ROME is based around an idealized and abstract model of a Newsfeed, the SyndFeed class. ROME is able to parse any RSS and Atom feed into this model and to covert between the different formats.

Internally, ROME defines intermediate object models for specific Newsfeed formats, or WireFeed formats, including both Atom and RSS variants. For each format, there is a separate parser that parses XML into an intermediate model. ROME provides Converters to convert between the intermediate WireFeed models and the idealized SyndFeed model.

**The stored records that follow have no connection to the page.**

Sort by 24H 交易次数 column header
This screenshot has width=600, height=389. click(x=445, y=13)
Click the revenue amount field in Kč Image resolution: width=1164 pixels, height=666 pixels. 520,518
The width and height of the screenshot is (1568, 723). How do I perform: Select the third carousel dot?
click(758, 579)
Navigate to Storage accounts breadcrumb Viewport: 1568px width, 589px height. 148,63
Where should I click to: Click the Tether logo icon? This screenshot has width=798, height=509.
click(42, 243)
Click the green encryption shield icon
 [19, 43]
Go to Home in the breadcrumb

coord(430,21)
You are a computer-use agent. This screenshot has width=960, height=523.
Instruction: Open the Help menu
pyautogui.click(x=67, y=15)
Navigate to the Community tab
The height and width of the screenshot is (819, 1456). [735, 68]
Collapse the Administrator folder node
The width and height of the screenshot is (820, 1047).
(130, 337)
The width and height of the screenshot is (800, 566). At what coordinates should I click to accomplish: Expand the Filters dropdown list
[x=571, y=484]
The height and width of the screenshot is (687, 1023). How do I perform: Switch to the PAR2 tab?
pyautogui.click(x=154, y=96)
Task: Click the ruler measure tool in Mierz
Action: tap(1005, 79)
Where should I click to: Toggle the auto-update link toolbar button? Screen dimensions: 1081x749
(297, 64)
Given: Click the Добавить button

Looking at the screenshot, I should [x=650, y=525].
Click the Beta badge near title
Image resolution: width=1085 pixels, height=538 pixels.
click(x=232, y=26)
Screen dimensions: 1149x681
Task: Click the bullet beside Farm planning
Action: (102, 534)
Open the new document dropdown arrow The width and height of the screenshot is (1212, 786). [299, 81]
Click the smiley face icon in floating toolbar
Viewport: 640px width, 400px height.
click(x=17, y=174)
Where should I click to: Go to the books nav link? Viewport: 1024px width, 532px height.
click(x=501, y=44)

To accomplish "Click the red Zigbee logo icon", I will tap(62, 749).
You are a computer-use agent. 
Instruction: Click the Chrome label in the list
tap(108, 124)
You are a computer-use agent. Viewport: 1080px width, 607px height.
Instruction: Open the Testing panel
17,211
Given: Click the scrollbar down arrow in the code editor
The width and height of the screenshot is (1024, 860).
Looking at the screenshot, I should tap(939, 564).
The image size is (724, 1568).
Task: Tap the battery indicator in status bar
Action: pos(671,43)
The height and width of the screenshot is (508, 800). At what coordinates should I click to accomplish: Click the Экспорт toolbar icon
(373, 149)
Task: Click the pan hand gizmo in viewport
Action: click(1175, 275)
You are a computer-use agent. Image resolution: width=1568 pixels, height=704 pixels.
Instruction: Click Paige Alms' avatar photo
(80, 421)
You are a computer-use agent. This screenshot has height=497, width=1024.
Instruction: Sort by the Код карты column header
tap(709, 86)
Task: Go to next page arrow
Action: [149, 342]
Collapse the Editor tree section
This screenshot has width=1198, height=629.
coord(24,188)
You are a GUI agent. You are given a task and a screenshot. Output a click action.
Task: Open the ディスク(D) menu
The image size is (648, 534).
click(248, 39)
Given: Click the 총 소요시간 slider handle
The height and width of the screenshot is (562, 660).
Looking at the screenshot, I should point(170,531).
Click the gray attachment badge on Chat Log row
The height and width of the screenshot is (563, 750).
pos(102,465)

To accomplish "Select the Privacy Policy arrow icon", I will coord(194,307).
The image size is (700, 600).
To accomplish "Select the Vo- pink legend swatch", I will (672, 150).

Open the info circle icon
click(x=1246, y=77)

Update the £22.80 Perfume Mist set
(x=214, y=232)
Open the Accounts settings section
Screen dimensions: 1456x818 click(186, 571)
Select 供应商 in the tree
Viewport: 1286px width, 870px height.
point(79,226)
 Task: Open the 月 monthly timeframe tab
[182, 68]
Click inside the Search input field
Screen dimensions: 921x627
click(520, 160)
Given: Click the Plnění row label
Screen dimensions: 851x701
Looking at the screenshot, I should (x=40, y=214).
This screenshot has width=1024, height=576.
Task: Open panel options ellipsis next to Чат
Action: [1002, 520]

Here is what happens when ROME parses a feed:

  1. Your code calls SyndFeedInput to parse a Newsfeed.
  2. SyndFeedInput delegates to WireFeedInput to do the actual parsing.
  3. WireFeedInput uses a PluginManager of class FeedParsers to pick the right parser to use to parse the feed and then calls that parser to parse the Newsfeed.
  4. The appropriate parser parses the Newsfeed into a WireFeed. If the Newsfeed is in an RSS format, the WireFeed is of class Channel. If the Newsfeed is in Atom format, then the WireFeed is of class Feed. In the end, WireFeedInput returns a WireFeed.
  5. SyndFeedInput uses the returned WireFeedInput to create a SyndFeedImpl. Which implements SyndFeed. SyndFeed is an interface, the root of an abstraction that represents a format independent Newsfeed.
  6. SyndFeedImpl uses a Converter to convert between the format specific WireFeed representation and a format-independent SyndFeed.
  7. SyndFeedInput returns a SyndFeed containing the parsed Newsfeed.

Extensions

ROME supports extension for RSS 1.0, RSS 2.0 and Atom. Standard modules such as Dublic Core and Syndication are supported and you can define your own custom modules too.